YOUR OBJECTIVE: Return the data exactly, but only from the line containing "How do I perform: Click the 保存 (Save) icon?" through its last line.

DATA FOR THIS EXERCISE:
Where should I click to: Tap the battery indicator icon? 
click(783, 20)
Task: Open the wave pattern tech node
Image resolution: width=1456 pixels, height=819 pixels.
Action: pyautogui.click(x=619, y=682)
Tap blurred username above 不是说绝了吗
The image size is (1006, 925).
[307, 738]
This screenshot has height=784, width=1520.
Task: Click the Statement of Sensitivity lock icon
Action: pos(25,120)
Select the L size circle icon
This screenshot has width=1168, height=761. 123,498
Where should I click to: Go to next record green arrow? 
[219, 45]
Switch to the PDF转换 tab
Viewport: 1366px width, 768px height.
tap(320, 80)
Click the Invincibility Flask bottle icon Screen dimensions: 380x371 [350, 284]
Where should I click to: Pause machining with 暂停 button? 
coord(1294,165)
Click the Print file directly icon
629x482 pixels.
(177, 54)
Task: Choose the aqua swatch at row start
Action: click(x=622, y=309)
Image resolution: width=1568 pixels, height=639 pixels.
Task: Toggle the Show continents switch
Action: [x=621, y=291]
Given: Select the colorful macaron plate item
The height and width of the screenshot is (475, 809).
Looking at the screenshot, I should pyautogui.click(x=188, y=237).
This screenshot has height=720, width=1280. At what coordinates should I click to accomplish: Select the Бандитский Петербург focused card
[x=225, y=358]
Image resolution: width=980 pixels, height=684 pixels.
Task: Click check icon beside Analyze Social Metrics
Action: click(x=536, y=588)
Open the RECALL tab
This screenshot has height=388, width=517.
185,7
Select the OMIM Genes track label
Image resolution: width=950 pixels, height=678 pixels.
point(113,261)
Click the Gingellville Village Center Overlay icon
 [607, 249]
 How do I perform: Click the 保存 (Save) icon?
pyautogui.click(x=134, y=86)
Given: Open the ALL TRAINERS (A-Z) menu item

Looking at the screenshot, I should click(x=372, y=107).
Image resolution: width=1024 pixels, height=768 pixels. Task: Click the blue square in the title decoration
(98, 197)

SOLUTION:
 How do I perform: Click the 保存 (Save) icon?
pyautogui.click(x=134, y=86)
Given: Open the ALL TRAINERS (A-Z) menu item

Looking at the screenshot, I should click(x=372, y=107).
Image resolution: width=1024 pixels, height=768 pixels. Task: Click the blue square in the title decoration
(98, 197)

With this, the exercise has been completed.